There is a financial incentive for employers to hire independent contractors — and in a boom market for financial and insurance products, there would be big incentives for employees to accept this sort of position and do well in it, and employers would probably kick some of their savings in premiums and withholdings back into commission and contract amounts. Everyone wins — for a while.
In the meantime, this activity would not even register in the QCEW, because an independent contractor is technically not an employee. There would be no gains in employment in QCEW, because they weren’t hired, they were contracted.
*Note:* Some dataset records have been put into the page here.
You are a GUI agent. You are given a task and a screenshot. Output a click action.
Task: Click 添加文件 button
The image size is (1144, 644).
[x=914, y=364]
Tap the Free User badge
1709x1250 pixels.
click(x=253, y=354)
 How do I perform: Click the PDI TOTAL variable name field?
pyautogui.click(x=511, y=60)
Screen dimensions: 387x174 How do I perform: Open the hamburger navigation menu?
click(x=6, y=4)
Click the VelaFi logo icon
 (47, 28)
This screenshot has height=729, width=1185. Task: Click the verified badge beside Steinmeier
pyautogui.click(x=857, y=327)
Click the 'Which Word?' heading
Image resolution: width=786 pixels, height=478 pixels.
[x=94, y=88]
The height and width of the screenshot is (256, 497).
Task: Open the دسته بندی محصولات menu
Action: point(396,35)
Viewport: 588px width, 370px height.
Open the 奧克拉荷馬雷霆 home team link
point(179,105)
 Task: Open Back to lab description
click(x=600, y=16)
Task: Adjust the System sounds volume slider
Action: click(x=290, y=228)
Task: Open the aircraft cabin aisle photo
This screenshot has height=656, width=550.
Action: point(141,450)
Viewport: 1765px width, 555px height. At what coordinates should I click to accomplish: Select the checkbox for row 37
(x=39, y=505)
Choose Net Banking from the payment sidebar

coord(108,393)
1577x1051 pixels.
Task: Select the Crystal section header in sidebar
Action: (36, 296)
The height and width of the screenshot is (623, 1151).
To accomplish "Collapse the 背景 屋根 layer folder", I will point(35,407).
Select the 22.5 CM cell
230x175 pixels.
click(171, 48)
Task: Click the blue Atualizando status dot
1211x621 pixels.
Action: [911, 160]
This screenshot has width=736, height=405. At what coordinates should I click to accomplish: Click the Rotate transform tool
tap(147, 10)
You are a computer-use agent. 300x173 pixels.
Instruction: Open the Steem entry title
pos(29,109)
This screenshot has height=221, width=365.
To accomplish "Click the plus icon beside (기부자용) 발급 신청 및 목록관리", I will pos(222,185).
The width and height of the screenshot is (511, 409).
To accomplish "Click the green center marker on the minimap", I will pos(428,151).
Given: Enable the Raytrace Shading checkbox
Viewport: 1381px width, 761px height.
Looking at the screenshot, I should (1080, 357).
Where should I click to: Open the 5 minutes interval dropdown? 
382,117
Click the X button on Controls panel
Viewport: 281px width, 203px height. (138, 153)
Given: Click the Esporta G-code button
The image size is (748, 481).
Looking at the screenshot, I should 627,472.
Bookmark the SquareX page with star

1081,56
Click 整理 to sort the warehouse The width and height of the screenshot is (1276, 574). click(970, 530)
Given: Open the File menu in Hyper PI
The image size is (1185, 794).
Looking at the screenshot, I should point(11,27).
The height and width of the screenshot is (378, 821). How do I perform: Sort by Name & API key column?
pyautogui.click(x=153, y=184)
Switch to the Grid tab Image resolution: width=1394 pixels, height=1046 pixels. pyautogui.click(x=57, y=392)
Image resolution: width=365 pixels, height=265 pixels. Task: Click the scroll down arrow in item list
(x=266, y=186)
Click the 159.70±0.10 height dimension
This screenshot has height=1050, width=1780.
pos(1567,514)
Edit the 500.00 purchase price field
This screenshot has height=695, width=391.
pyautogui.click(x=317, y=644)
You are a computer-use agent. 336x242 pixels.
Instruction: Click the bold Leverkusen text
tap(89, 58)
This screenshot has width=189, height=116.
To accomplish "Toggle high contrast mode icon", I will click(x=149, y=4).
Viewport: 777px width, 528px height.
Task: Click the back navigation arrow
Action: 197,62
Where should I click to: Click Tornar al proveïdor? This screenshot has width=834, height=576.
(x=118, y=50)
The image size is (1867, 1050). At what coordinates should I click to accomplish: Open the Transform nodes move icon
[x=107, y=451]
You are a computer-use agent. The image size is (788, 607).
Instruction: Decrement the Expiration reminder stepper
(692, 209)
There would be real employment going on, but because of it’s classification, it eludes the unemployment insurance rolls, and therefore wouldn’t show up in QCEW.
In order to get data on those workers who are working in the economy (but not covered by unemployment insurance) we use State and Local Area Personal Income and employment data from the Bureau of Economic Analysis as well as Non-Employer Statistics and County Business Patterns (both from the Census Bureau).
By comparing the numbers derived from this process to the numbers in the QCEW, we are able to look at a ratio of covered (by unemployment insurance) to non-covered workers.
In the U.S. finance and insurance sector, we estimate that in 2008, 34% of the workers are not covered by unemployment insurance. And that’s the average, spread out over the sector. For comparison, in 2008, 4.43% of Manufacturing workers and 36% of Construction workers were not covered under unemployment insurance. (FYI: The bulk of non-covered workers in Construction are in residential construction and specialty trades).
Sub-sectors like Central Banks, Commercial Banks, Savings Institutions all had low, single-digit percentages of non-covered workers. However, when we get into sub-sectors like Securities, Commodity contracts and Investments, the majority of workers in the field (66%) are not covered by unemployment insurance.
The further we push into more esoteric forms of finance, the higher the percentage of non-covered workers: Miscellaneous Intermediation (84%); Portfolio Managment (80%); Trust, Fiduciary, and Custody activities (81%), and so on. We’ve included the full breakout in .xls here.
So our theory runs like this — in the finance and insurance industry, there was likely a widespread use of the 1099 status, evidenced by the high rate of non-covered employees in the sector nationally. When the financial crisis hit, independent contractors were “laid off” from companies, but because they weren’t employees of the firms, they would not show up as a decline in the Quarterly Census of Employment and Wages.
As an independent contractor, they would have no unemployment insurance withdrawn from their paycheck. They would be responsible for putting money towards that themselves. In that position, they would have a huge incentive to enter into any kind of employment quickly, even if it meant a serious decrease from their last paycheck.
Further, their status (as a “fired” Independent Contractor) would not even show as a decline in even the non-covered data sources unless they (a) made so little money that they didn’t need to file a 1099, or (b) they got hired as a regular employee, and didn’t file at the end of the year as a 1099. And if the latter, they would show up as a gain in employment in the QCEW data, and then there would be a lag time before they disappeared from the non-covered data.